Gray leaf spot (GLS), caused by Cercospora zeina, is a devastating fungal disease of maize worldwide. This study reports the isolation of a novel rhizobacterium, strain P3, from the maize rhizosphere, which was identified as Burkholderia cenocepacia based on phylogenetic analysis of 16S rRNA and dnaG genes. Strain P3 exhibited broad-spectrum antifungal activity against multiple pathogens and demonstrated plant growth-promoting traits. Genomic analysis confirmed the absence of major virulence genes, supporting its environmental safety. Fermentation conditions for siderophore production were optimized, achieving a yield of 85.5 % siderophore units under optimal conditions (sucrose 5 g/L, asparagine 3 g/L, pH 7.0, 32 °C). The fermentation supernatant of P3 inhibited C. zeina growth dose-dependently, causing hyphal membrane damage and reactive oxygen species accumulation. Two siderophores, pyochelin and ornibactin, were identified and shown to synergistically suppress fungal growth under iron-limited conditions. Greenhouse trials demonstrated that pretreatment with strain P3 significantly reduced lesion area and disease severity in maize plants challenged with C. zeina. These results indicate that B. cenocepacia P3 is a promising, environmentally friendly biocontrol agent with strong potential for integrated management of gray leaf spot.

查看原文本刊更多论文

一种基因安全的新绿囊伯克氏菌P3菌株通过铁载体介导的铁剥夺抑制玉米丝孢菌

灰叶斑病（GLS）是由玉米Cercospora zeina引起的一种世界性的玉米真菌病害。本文报道了从玉米根际分离到一株新型根瘤菌P3，通过16S rRNA和dnaG基因的系统发育分析，将其鉴定为新绿伯克霍尔德氏菌。菌株P3对多种病原菌具有广谱抗真菌活性，并表现出促进植物生长的特性。基因组分析证实了主要毒力基因的缺失，支持其环境安全性。优化了产铁载体的发酵条件，在最佳条件（蔗糖5 g/L，天冬酰胺3 g/L， pH 7.0, 32℃）下，铁载体的产率为85.5%。P3发酵上清液呈剂量依赖性抑制玉米弧菌生长，造成菌丝膜损伤和活性氧积累。鉴定出两个铁载体，pyochelin和ornibactin，并显示出在铁限制条件下协同抑制真菌生长。温室试验表明，用P3菌株预处理可显著降低玉米玉米弧菌侵染植株的损伤面积和病害严重程度。综上所述，青绿双歧杆菌P3是一种具有良好应用前景的环境友好型生物防治剂，在灰斑病综合治理方面具有很强的潜力。

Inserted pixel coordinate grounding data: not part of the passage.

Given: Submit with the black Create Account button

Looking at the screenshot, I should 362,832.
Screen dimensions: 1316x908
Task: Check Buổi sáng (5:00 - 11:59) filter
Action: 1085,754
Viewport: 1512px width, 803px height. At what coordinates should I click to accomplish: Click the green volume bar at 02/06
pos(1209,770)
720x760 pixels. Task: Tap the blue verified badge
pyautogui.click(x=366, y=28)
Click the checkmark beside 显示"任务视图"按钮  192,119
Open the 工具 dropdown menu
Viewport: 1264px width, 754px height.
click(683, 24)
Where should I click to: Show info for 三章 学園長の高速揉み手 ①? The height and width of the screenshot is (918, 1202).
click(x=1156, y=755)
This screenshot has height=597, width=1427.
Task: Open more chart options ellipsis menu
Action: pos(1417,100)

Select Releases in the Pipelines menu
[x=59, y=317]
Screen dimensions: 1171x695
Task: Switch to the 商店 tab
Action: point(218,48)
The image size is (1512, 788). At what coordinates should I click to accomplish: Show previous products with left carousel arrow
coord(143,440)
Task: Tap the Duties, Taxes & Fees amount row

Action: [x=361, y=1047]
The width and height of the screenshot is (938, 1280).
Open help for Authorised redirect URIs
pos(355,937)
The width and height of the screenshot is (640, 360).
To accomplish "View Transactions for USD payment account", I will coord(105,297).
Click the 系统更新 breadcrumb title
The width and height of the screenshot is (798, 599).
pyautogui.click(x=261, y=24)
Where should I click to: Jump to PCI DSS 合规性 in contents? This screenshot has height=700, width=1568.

本文章由计算机程序翻译，如有差异，请以英文原文为准。

求助全文

约1分钟内获得全文求助全文

来源期刊

Biological Control 生物-昆虫学

CiteScore

7.40

自引率

7.10%

发文量

220

审稿时长

63 days

期刊介绍： Biological control is an environmentally sound and effective means of reducing or mitigating pests and pest effects through the use of natural enemies. The aim of Biological Control is to promote this science and technology through publication of original research articles and reviews of research and theory. The journal devotes a section to reports on biotechnologies dealing with the elucidation and use of genes or gene products for the enhancement of biological control agents. The journal encompasses biological control of viral, microbial, nematode, insect, mite, weed, and vertebrate pests in agriculture, aquatic, forest, natural resource, stored product, and urban environments. Biological control of arthropod pests of human and domestic animals is also included. Ecological, molecular, and biotechnological approaches to the understanding of biological control are welcome.